Attentat raciste : les choix troublants des autorités françaises


Huis-clos, déresponsabilisation, changements, poursuites à minima…


Le 23 décembre William Mallet, 69 ans, commet une attaque armée contre le Centre Démocratique Kurde à Paris et plusieurs commerces, peu avant une réunion avec les cadres du mouvement. Le tueur revendique immédiatement la portée raciste de son acte.

Une responsable politique des femmes kurdes, qui a combattu Daesh en Syrie et a été blessée au combat, et qui venait de trouver refuge en France, est parmi les victimes. Elle aura bravé la mort au cœur d’une zone de guerre pour être assassinée à Paris. De même qu’un chanteur célèbre de la communauté kurde, qui avait été emprisonné en Turquie et qui était réfugié en France…

Le tueur avait déjà essayé de tuer des exilés en décembre 2021, attaquant des réfugiés soudanais à coups de sabre, trois jours après un grand meeting de campagne d’Eric Zemmour dans la capitale. Il avait aussi été condamné pour «violences avec armes» pour des actes commis en 2016. Pourtant, aucun média ne parle d’un acte politique, dont la portée est évidente.

De même, la justice refuse de parler d’attentat. Les services anti-terroristes ne sont pas saisis, alors qu’ils ont pu l’être récemment contre des écologistes. Cela ne permettra donc pas d’investigations poussées sur d’éventuelles complicités, sur la fourniture d’armes, sur les réseaux et les idées du tireur. C’est un «fou», un raciste isolé. Voilà la version officielle.

Tout semble fait pour déresponsabiliser le tueur. Les médias parlent d’un «conducteur de train retraité», d’un «suicidaire», d’un «déséquilibré» victime d’un «cambriolage». Jamais d’un individu d’extrême droite. On n’a jamais vu la presse prendre autant le parti d’un tueur en série. La garde à vue est levée une première fois au bout de 24h. Le tireur aurait avoué une «haine pathologique» des étrangers et a donc été transféré dans une unité psychiatrique. Il est finalement remis en garde à vue quelques heures après. Revirement.

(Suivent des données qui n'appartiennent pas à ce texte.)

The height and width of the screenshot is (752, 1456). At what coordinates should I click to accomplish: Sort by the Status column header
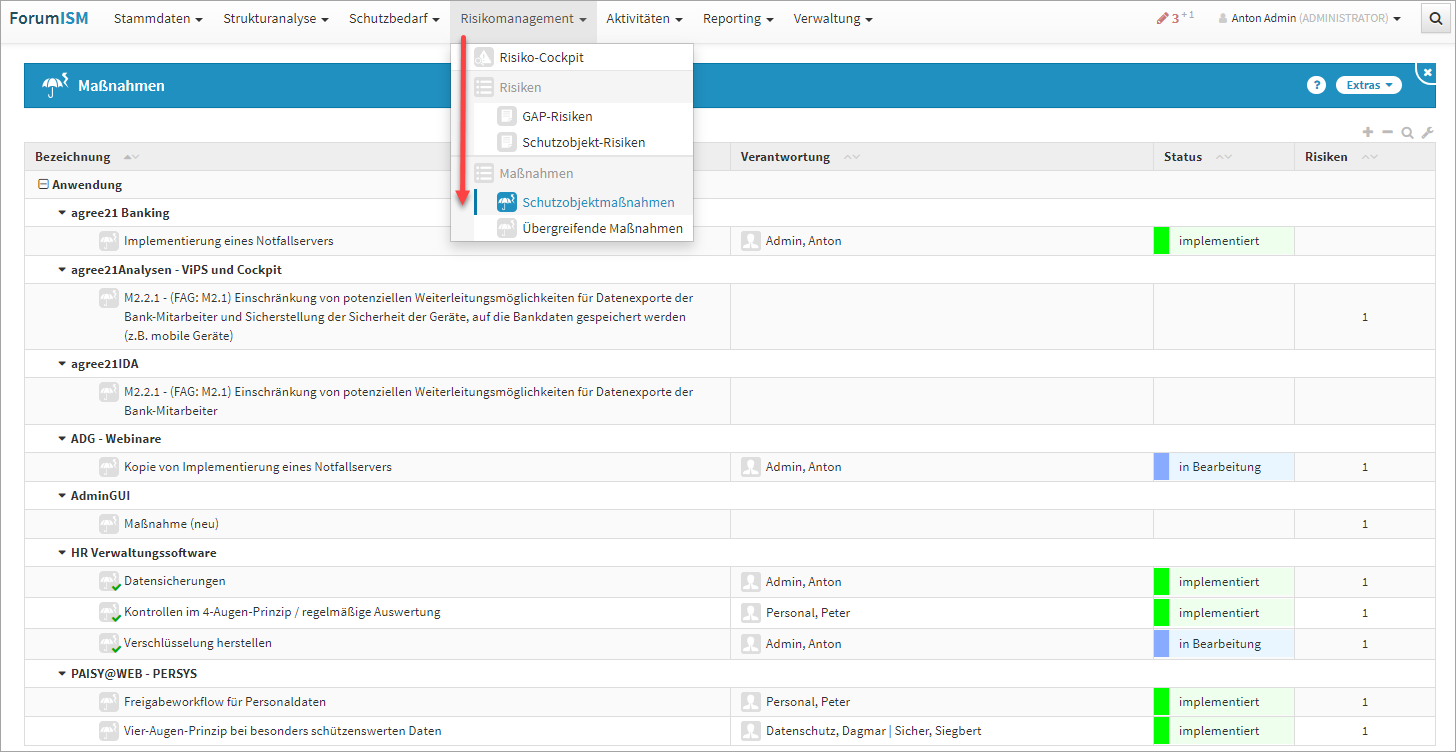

Selon la version officielle, William Mallet voulait d’abord s’en prendre à des étrangers dans le centre de Saint-Denis, mais n’aurait trouvé aucune personne à tuer. Un vendredi matin, jour de marché. Il se serait donc replié vers la rue d’Enghien, dans le 10ème arrondissement, devant ce centre kurde, inconnu du grand public. Les enquêteurs ont-ils vérifié ce récit ?

Une perquisition menée au domicile des parents, où il logeait, n’a pas révélé selon la police de «lien avec une idéologie extrémiste». Les parents n’ont donc pas la télé ? Car on y entend des flots de propos d’extrême droite à longueur d’antenne.

Ce lundi, la justice ordonne le huis clos lors de l’audience qui concerne William Mallet. Alors qu’en France, la justice est rendue en public. Sauf cas et raisons exceptionnelles.

Ce soir, il est placé en détention provisoire dans le cadre d’une enquête «pour assassinats et tentative d’assassinats en raison de l’appartenance, vraie ou supposée, des victimes à une prétendue race, une ethnie, une nation ou une religion déterminée», ainsi que pour «détention illégale d’armes à feu». Aucune complicité n’est retenue, ni motif terroriste.

Déresponsabilisation du tueur, absence d’enquête sur les réseaux de ce raciste récidiviste, absence d’enquête sur la façon dont cet individu, pourtant connu, s’est procuré une arme, absence d’enquête sérieuse sur l’idéologie du tueur, tentative de psychiatrisation, puis volte-face, et enfin huis-clos.

Que cherchent à protéger les autorités ? L’extrême droite française et ses crimes ? Des puissances étrangères qui veulent s’en prendre à la diaspora Kurde ? Les organisations Kurdes ne veulent pas croire au hasard et dénoncent une attaque ciblée. Il y a 10 ans, un autre attentat commis contre des militantes kurdes à Paris n’avait jamais été élucidé et l’enquête avait été étouffée. L’attitude de la justice et son extrême opacité donnent, en tout cas, beaucoup de raisons de douter de la version officielle. Et donnent l’impression qu’il s’agit d’enterrer cette affaire gênante au plus vite, pour passer à autre chose.